> **Problem**
Your task is to copy the lines of the data below from the line holding "You are a computer-use agent. The height" through the line holding "Task: Sort by the Name column header", inclusive, exactly and with nothing added.

=======

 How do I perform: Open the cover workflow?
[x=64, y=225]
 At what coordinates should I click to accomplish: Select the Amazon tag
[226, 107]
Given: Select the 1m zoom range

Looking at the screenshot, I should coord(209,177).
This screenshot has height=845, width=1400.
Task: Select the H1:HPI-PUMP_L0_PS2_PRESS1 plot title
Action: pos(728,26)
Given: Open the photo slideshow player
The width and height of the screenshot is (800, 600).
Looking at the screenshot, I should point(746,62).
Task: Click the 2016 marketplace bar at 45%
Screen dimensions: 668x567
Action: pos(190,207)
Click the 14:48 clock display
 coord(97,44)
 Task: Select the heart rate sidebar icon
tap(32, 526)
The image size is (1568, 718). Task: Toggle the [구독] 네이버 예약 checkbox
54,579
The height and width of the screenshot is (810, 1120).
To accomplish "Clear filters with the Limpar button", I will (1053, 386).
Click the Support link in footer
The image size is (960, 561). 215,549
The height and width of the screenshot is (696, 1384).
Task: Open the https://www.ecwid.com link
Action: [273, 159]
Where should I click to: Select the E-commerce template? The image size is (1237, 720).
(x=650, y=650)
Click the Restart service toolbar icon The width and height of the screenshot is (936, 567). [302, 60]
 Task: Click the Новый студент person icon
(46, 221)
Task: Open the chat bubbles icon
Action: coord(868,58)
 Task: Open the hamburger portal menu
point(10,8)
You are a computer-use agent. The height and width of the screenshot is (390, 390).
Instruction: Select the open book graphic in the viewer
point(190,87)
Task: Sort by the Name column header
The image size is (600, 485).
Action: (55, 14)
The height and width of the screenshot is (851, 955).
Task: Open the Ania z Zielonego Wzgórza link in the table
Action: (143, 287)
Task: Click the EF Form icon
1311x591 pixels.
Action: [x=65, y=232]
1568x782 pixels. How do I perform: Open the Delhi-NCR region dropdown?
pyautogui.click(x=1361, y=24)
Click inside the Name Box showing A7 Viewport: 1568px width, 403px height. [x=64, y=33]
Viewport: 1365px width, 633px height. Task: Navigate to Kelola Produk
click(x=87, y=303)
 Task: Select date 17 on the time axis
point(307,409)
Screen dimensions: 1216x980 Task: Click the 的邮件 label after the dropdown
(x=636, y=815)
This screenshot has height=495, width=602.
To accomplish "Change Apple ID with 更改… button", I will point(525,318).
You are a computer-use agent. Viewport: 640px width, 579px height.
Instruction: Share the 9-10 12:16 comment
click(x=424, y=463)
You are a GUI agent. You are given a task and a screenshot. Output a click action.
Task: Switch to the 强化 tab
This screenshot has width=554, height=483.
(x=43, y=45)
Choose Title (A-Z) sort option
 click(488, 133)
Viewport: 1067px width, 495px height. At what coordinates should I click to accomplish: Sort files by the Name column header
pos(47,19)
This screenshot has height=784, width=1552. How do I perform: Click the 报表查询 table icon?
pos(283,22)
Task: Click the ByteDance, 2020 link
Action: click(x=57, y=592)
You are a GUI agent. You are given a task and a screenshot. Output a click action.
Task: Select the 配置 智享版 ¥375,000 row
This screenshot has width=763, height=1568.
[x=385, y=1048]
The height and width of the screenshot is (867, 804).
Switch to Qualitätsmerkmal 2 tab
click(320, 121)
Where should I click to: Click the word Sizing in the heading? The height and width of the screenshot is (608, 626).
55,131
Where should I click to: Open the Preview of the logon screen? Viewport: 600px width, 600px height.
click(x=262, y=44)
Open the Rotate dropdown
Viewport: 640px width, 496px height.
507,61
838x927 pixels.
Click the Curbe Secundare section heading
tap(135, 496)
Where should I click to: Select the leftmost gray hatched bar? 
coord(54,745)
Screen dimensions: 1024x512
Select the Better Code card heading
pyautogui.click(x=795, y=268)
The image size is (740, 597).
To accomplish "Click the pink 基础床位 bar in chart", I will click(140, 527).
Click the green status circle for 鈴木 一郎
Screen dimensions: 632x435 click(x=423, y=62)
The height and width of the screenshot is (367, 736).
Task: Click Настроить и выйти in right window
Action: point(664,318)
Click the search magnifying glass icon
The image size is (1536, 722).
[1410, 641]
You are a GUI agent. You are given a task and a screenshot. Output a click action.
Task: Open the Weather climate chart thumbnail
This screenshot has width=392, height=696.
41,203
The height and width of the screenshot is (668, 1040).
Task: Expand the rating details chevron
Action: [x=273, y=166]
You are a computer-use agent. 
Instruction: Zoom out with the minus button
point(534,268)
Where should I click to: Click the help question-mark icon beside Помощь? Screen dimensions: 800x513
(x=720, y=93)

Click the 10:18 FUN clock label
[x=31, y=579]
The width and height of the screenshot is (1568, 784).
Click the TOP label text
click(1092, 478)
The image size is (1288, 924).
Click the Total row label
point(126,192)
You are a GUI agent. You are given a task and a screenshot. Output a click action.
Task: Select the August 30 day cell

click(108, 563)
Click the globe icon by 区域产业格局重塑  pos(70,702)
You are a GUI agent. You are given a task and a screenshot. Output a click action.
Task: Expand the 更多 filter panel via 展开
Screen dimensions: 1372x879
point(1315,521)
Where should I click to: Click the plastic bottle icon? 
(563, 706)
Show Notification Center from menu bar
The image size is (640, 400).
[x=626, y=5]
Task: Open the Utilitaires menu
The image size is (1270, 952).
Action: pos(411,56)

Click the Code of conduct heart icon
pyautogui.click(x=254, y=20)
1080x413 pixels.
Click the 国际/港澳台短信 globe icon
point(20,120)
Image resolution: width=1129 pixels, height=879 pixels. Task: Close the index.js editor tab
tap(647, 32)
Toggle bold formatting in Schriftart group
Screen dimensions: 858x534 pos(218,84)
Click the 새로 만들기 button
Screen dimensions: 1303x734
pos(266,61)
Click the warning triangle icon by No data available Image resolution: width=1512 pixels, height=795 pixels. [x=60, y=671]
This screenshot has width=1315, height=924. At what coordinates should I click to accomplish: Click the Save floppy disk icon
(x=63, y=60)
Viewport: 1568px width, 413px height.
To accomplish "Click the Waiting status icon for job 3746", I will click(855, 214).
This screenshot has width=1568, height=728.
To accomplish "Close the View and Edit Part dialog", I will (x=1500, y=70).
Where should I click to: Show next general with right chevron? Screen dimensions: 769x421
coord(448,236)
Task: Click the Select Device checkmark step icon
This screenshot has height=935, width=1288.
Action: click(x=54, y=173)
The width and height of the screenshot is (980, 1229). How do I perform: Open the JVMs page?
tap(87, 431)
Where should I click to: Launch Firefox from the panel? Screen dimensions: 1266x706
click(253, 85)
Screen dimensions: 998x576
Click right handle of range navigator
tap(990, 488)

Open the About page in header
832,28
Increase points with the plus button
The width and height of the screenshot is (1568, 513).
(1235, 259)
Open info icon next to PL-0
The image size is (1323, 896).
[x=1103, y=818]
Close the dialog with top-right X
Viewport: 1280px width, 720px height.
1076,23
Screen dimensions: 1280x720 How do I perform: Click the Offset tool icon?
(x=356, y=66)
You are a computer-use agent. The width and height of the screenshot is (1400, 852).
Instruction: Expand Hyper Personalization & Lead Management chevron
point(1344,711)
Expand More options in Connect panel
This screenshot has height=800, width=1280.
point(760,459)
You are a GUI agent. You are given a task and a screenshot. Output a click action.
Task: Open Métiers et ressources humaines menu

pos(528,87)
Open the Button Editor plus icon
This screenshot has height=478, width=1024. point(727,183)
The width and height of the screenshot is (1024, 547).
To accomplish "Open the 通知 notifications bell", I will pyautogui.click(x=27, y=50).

=======

> **Result for this exercise**
You are a computer-use agent. The height and width of the screenshot is (390, 390).
Instruction: Select the open book graphic in the viewer
point(190,87)
Task: Sort by the Name column header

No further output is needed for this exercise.